Signora Presidente, anche i lavoratori delle multinazionali, che operano in varie Nazioni e in vari territori nel mondo, o hanno un riferimento contrattuale tale che in qualche modo vi siano regole comuni, oppure si adeguano alle specificità del luogo in cui vanno, non solo da un punto di vista economico (si considerino, ad esempio, le delocalizzazioni), ma anche da un punto di vista giuridico.
Per questo motivo, ho molto apprezzato la proposta del Sottosegretario – e lo ringrazio per questo – di chiedere un maggiore approfondimento; dato che non se ne è data la possibilità, io non sono d’accordo e non voterò questo emendamento. (Applausi dal Gruppo PdL).

[…]

TREU (PD). Domando di parlare per dichiarazione di voto.

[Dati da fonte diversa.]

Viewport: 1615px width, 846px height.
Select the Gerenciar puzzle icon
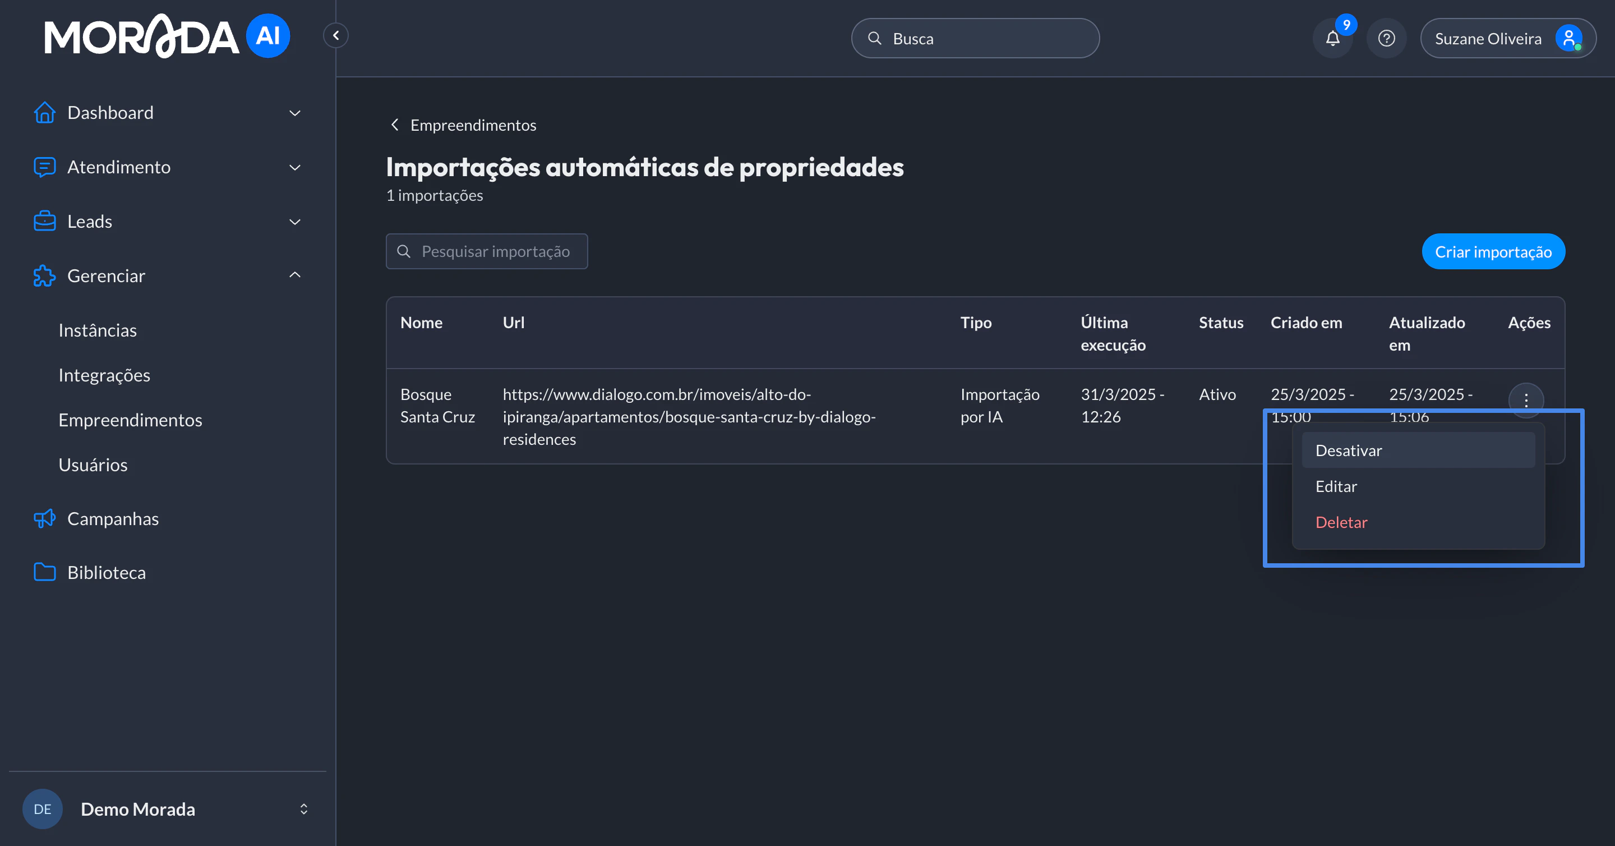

PRESIDENTE. Ne ha facoltà.

TREU (PD). Signora Presidente, io non avrei voluto intervenire ma dato che vi è stata una variazione delle posizioni, aderisco agli argomenti generali espressi in particolare dal senatore Tonini. Comunque, per motivare il voto contrario sull’emendamento 1.102 reintrodotto dal collega Castro, voglio solo aggiungere che gli argomenti da lui così appassionatamente sostenuti poco fa, secondo i quali si violerebbero i principi fondamentali dell’ordinamento italiano, mi sembrano veramente forzati. Infatti, oltre al fatto che esiste ormai una normativa internazionale in materia ricordata anche dal collega Ichino, in realtà non è così perché gli esempi addotti dal senatore Castro relativamente all’opportunità e all’impossibilità di far votare insieme persone diverse, dipendenti da situazioni diverse, non si attagliano alla situazione attuale nella quale vi sono lavoratori che dipendono dalla stessa realtà produttiva – in questo caso, in senso lato, le nostre ambasciate – che svolgono lavori simili e sono colleghi. Quindi, con gli accorgimenti del caso e ricordando che le indicazioni emerse dal dibattito si possono seguire anche sulla base di un ordine del giorno, farli votare insieme risponde ad un fondamentale principio, nient’affatto contrario al nostro ordinamento.
Per queste motivazioni, il voto del Gruppo democratico sull’emendamento 1.102 sarà contrario. (Applausi del senatore Morando).

[…]

IL COMUNICATO-STAMPA DEL SENATORE CLAUDIO MICHELONI
E’ stato approvato oggi al Senato il ddl sui diritti sindacali del personale del Ministero degli Affari Esteri. Con soddisfazione il senatore Claudio Micheloni dichiara: “Il Senato ha definitivamente approvato il disegno di legge n. 1843 dell’onorevole Marco Fedi (Modifiche al decreto legislativo 30 marzo 2001, n. 165, in materia di diritti e prerogative sindacali di particolare categorie di personale del Ministero degli Affari Esteri), approvato alla Camera nel 2009, che estende a tutti i contrattisti della rete diplomatica all’estero il diritto di partecipare alle elezioni delle RSU”. Con questa decisione, il Parlamento ha finalmente concluso la decennale vicenda dei diritti di rappresentanza sindacale unitaria del personale con contratto in loco, in servizio presso le rappresentanze diplomatiche consolari e gli istituti italiani di cultura all’estero. “Il Parlamento italiano ha oggi soppresso una discriminazione che penalizzava gli impiegati dello Stato Italiano che, pur lavorando all’estero, erano di fatto operativi sul territorio italiano” – afferma il senatore Claudio Micheloni. “Colgo l’occasione – ha concluso il Senatore – per ringraziare la Presidente del gruppo PD al Senato, sen. Anna Finocchiaro, il capo gruppo PD della Commissione Esteri, sen. Giorgio Tonini, i quali, con la loro sensibilità, impegno e tenacia hanno permesso questo risultato positivo. Voglio, inoltre, ringraziare i firmatari del disegno di legge alla Camera, in particolare l’onorevole Marco Fedi, il cui impegno aveva permesso di ottenere il voto unanime alla Camera”.